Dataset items
# # # # # # #

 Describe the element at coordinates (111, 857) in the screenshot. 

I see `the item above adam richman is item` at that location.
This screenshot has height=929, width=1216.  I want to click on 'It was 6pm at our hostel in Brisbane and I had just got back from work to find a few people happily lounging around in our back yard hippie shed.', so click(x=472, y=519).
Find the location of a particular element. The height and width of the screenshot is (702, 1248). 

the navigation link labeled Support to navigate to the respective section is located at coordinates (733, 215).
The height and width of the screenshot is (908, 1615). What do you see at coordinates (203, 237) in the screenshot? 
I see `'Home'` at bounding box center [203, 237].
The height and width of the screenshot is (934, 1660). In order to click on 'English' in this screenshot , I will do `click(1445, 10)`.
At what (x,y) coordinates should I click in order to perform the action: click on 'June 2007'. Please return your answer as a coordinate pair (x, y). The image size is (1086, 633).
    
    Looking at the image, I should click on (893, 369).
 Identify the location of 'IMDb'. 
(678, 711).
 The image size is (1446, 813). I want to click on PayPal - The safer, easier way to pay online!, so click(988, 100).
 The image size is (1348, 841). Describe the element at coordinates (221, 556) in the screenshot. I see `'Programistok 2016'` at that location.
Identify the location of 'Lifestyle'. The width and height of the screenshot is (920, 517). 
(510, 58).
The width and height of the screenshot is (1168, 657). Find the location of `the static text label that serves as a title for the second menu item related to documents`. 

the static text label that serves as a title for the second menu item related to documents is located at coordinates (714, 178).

# # # # # # #

What is being asked:
Copy out the listing word for word, starting at the line that contains "The height and width of the screenshot is (908, 1615)." and ending at the end of the listing, with both of those ends included.

Completed exercise:
The height and width of the screenshot is (908, 1615). What do you see at coordinates (203, 237) in the screenshot? 
I see `'Home'` at bounding box center [203, 237].
The height and width of the screenshot is (934, 1660). In order to click on 'English' in this screenshot , I will do `click(1445, 10)`.
At what (x,y) coordinates should I click in order to perform the action: click on 'June 2007'. Please return your answer as a coordinate pair (x, y). The image size is (1086, 633).
    
    Looking at the image, I should click on (893, 369).
 Identify the location of 'IMDb'. 
(678, 711).
 The image size is (1446, 813). I want to click on PayPal - The safer, easier way to pay online!, so click(988, 100).
 The image size is (1348, 841). Describe the element at coordinates (221, 556) in the screenshot. I see `'Programistok 2016'` at that location.
Identify the location of 'Lifestyle'. The width and height of the screenshot is (920, 517). 
(510, 58).
The width and height of the screenshot is (1168, 657). Find the location of `the static text label that serves as a title for the second menu item related to documents`. 

the static text label that serves as a title for the second menu item related to documents is located at coordinates (714, 178).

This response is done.